Age, body mass index (BMI), sex, and smoking habits have been implicated in SARS-CoV-2 infection and disease outcomes (23–29). We detected no significant differences between these variables among vRNA-negative (vRNA−) and vRNA-positive (vRNA+) individuals (Table 3). Viral RNA levels from N1-positive samples were not dependent on age, BMI, sex, smoking habits, or job code (Fig. S2).
TABLE 3.
Characteristic | Value [mean (range) or % (no. who answered “yes”/no. who answered the question)] for individuals who werea: |
P valueb | |
---|---|---|---|
vRNA− (n = 453) | vRNA+ (n = 91) | ||
Age | 41 (17–76) (n = 453) | 41 (16–72) (n = 91) | 0.7645† |
BMI | 28.7 (17.8–46.6) (n = 190) | 28.2 (20.8–43.0) (n = 51) | 0.3265† |
Current smokers | 21.2 (40/190) | 16.3 (8/49) | 0.5516‡ |
Former smokersc | 20.0 (28/190) | 24.5 (12/49) | 0.1315‡ |
Marijuana smokers | 5.3 (10/188) | 6.1 (3/49) | 0.7348‡ |
Tobacco-based vape product users | 6.3 (12/189) | 4.2 (2/48) | 0.7412‡ |
Total numbers for age was available for all individuals of entire cohort, whereas only a smaller subset completed the survey reporting BMI, smoking habbits, and symptoms.
†, t test; ‡, Fisher’s exact test.
Former smoker refers to those who answered “Yes” to “are you a former smoker?” and “No” to “Do you currently smoke cigarettes?”
Symptom status differed based on SARS-CoV-2 infection status.
A subset of study participants (n = 191 vRNA−, n = 51 vRNA+) responded to a survey to capture their recollection of developing COVID-19-related symptoms before, during, and after the study period (Table 4) (30).

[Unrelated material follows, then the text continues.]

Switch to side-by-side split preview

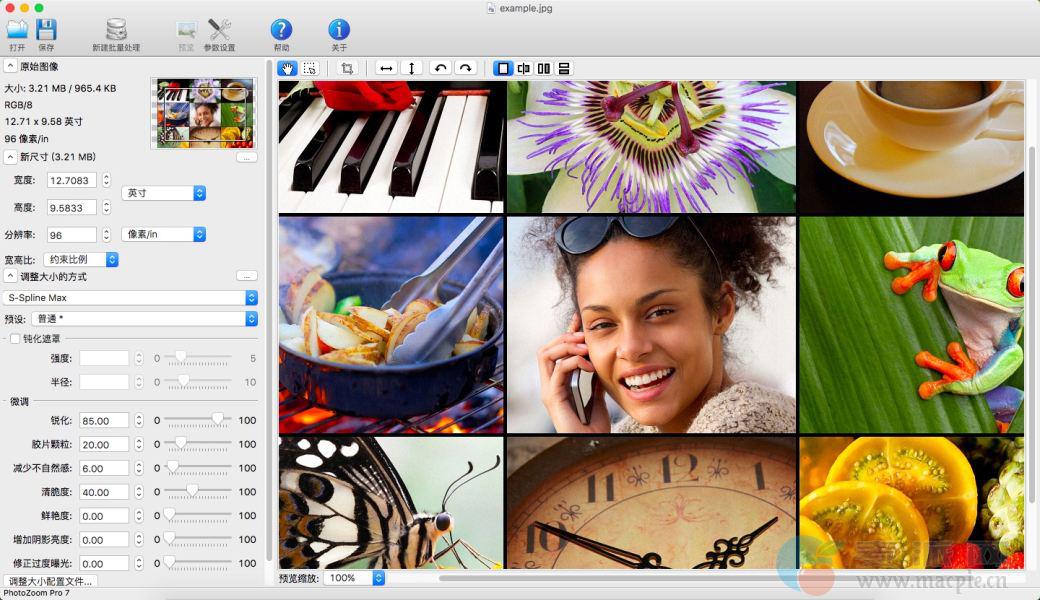point(543,68)
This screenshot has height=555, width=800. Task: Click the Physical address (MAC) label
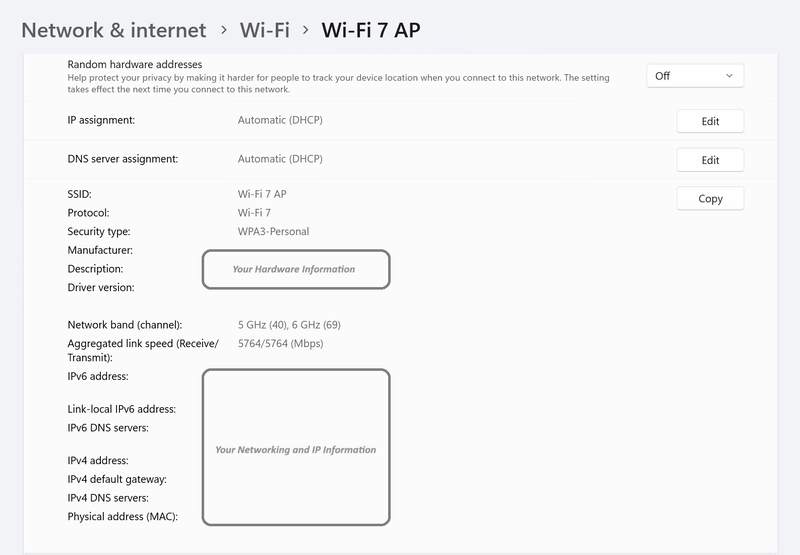(x=121, y=517)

All symptoms were significantly more frequent among infected participants. Cough and fever >100.4°F, two symptoms commonly used for COVID screening, were reported in 48% and 24% of infected participants, compared to 14.3% and 7.4% in uninfected individuals. Other symptoms, such as the loss of taste and smell (ageusia and anosmia), were significantly associated with SARS-CoV-2 infection (reported in 2.1% of vRNA-negative and 51.0% of vRNA-positive individuals), consistent with other reports (31).
TABLE 4.
Symptom | % reporting symptom among individuals who were: |
P value | |
---|---|---|---|
vRNA− | vRNA+ | ||
Cough | 14.3 | 48.0 | <0.001 |
Dyspnea | 8.9 | 41.2 | <0.001 |
Fever >100.4°F | 7.4 | 24.0 | 0.0035 |
Chills/shaking | 5.9 | 40.0 | <0.001 |
Muscle pain | 10.6 | 54.9 | <0.001 |
Headache | 22.8 | 60.8 | <0.001 |
Sore throat | 10.7 | 43.1 | <0.001 |
Ageusia/anosmia | 2.1 | 51.0 | <0.001 |
Diarrhea | 5.9 | 36.0 | <0.001 |
Nasal congestion | 16.4 | 42.0 | <0.001 |
Nausea/vomiting | 7.7 | 25.0 | 0.002 |
Symptom status and severity were related to SARS-CoV-2 infection.

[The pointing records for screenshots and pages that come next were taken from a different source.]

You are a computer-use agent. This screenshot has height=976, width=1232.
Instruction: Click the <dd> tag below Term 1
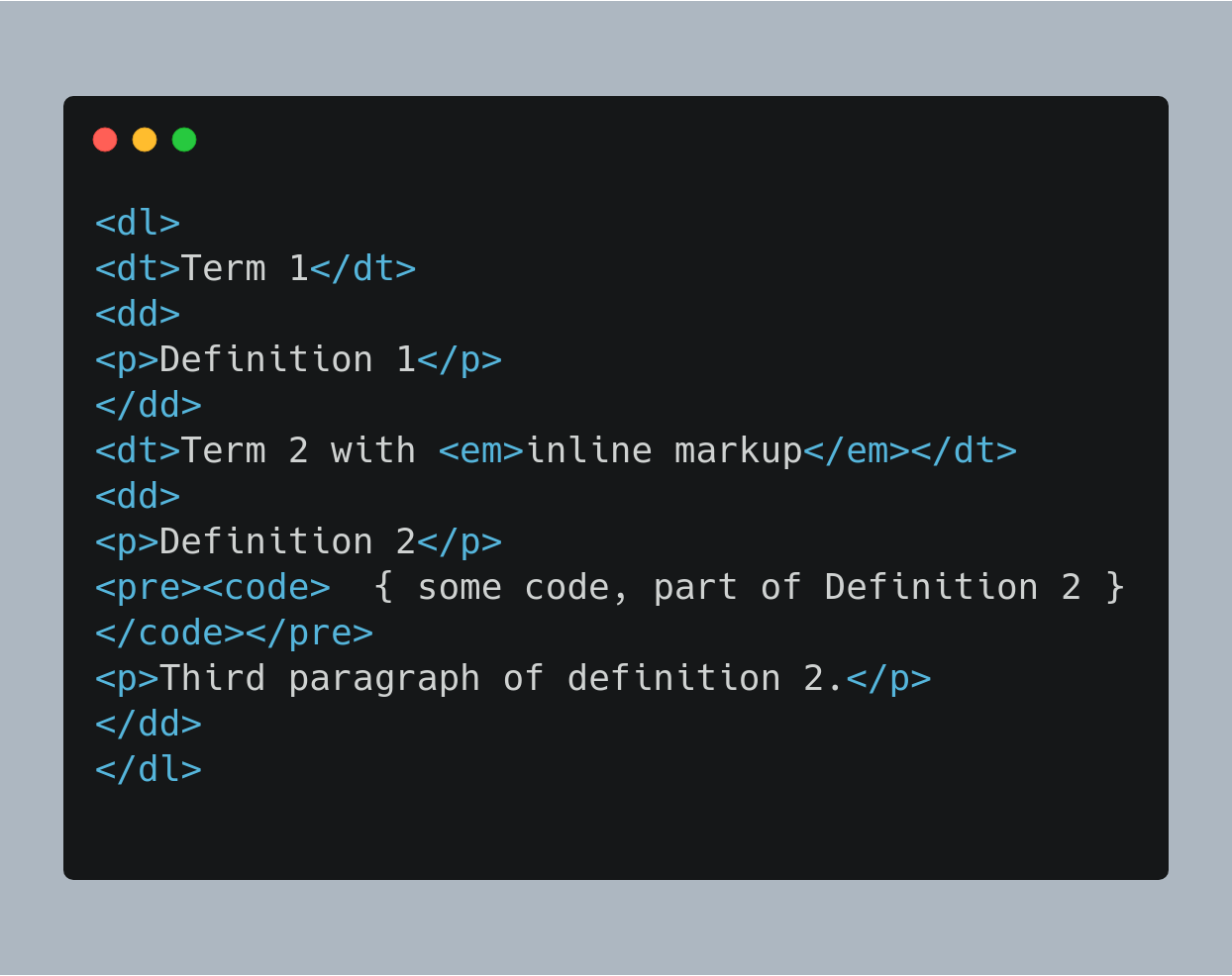pyautogui.click(x=138, y=314)
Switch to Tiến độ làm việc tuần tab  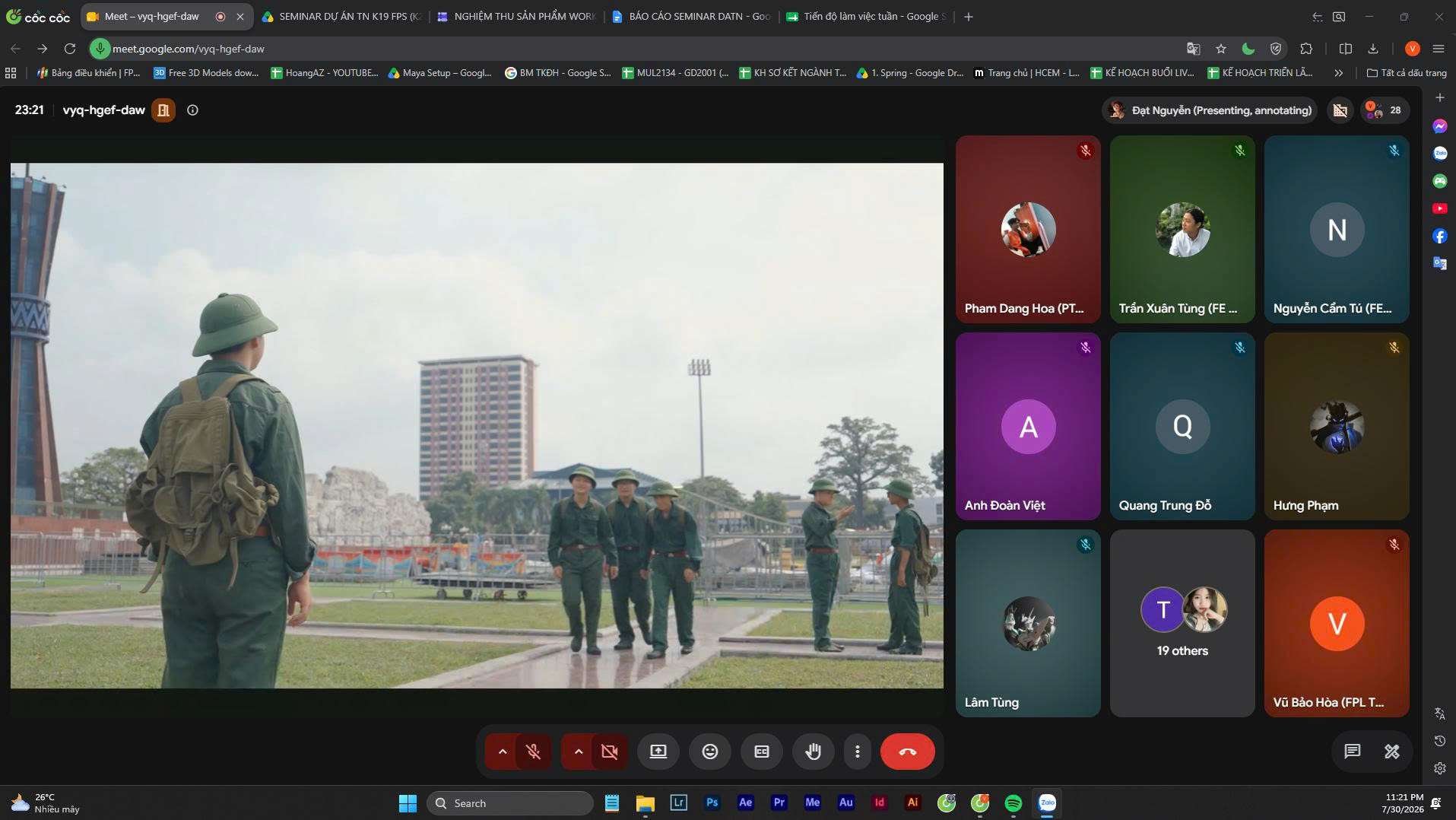click(867, 17)
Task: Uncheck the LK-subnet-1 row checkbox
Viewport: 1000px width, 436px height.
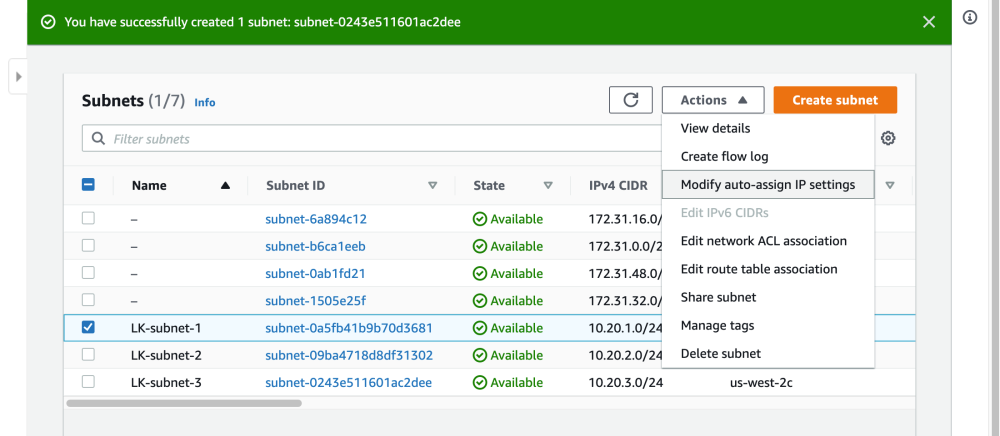Action: [88, 327]
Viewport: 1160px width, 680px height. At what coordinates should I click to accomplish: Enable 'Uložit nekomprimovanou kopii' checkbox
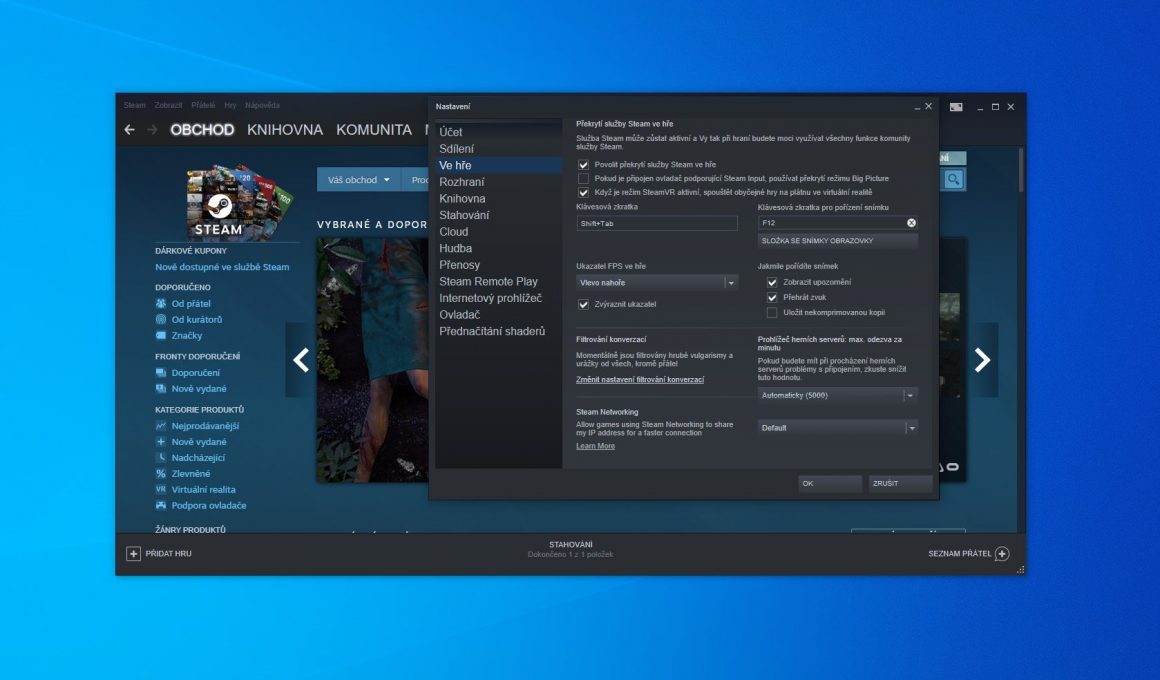coord(772,312)
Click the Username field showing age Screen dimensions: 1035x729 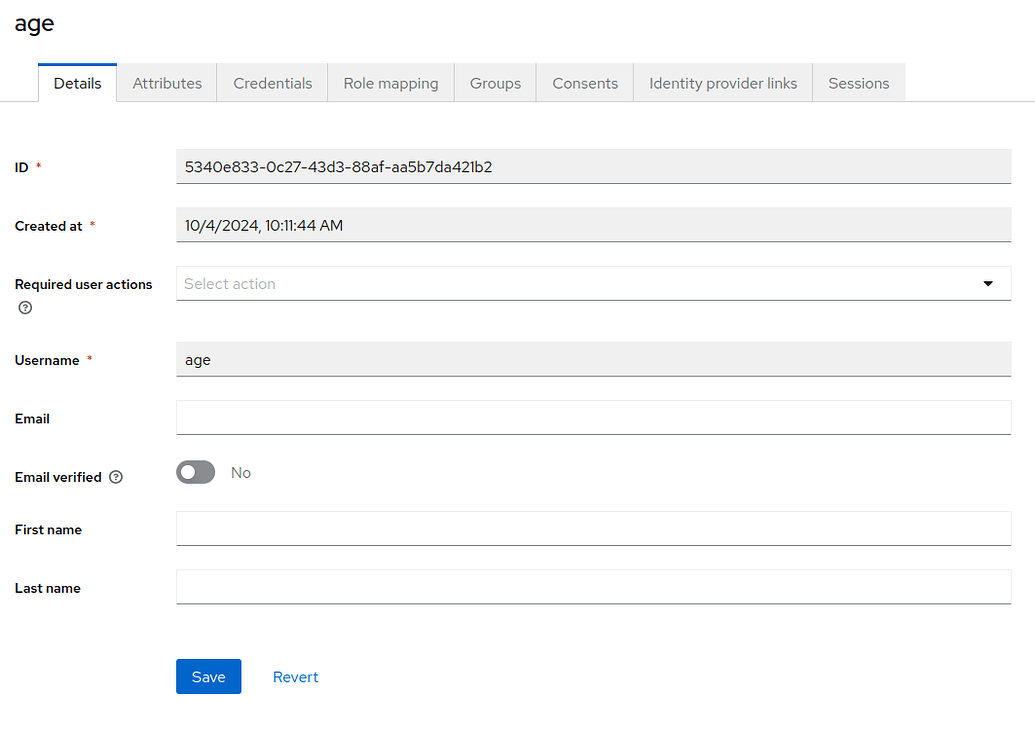593,360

More vRNA-positive individuals recalled the development of symptoms than vRNA-negative individuals (P < 0.001) (Fig. 3A). Almost 80% of vRNA-negative individuals recalled experiencing 0 to 1 symptoms, whereas vRNA-positive individuals evenly recalled a range of symptoms (Fig. 3B). Twenty-seven percent of vRNA-positive individuals reported never developing symptoms, and 41% reported 2 or fewer symptoms (Fig. 3C). Severity was scored for each symptom (0, no symptom; 1, mild; 2, moderate; 3, severe). A total symptom severity score was calculated by adding the severity scores for each of the 11 symptoms, resulting in a severity score between 0 and 33 for each participant. The severity scores were compared between vRNA-negative and positive individuals. The average symptom severity score was significantly higher in vRNA-positive individuals (P < 0.001) (Fig. 3D). Over 70% of vRNA-negative individuals had a symptom severity score of 1 or less, whereas vRNA-positive individuals had an evenly broad range of scores (Fig. 3E). Among vRNA-positive individuals, total symptom scores were not correlated with N1 vRNA levels (Fig. 3F). N1 vRNA levels were stratified by severity for each symptom. N1 vRNA did not predict the severity of any symptom independently (Fig. S3).
Participants experienced acute, prolonged, and resurgent SARS-CoV-2 infections.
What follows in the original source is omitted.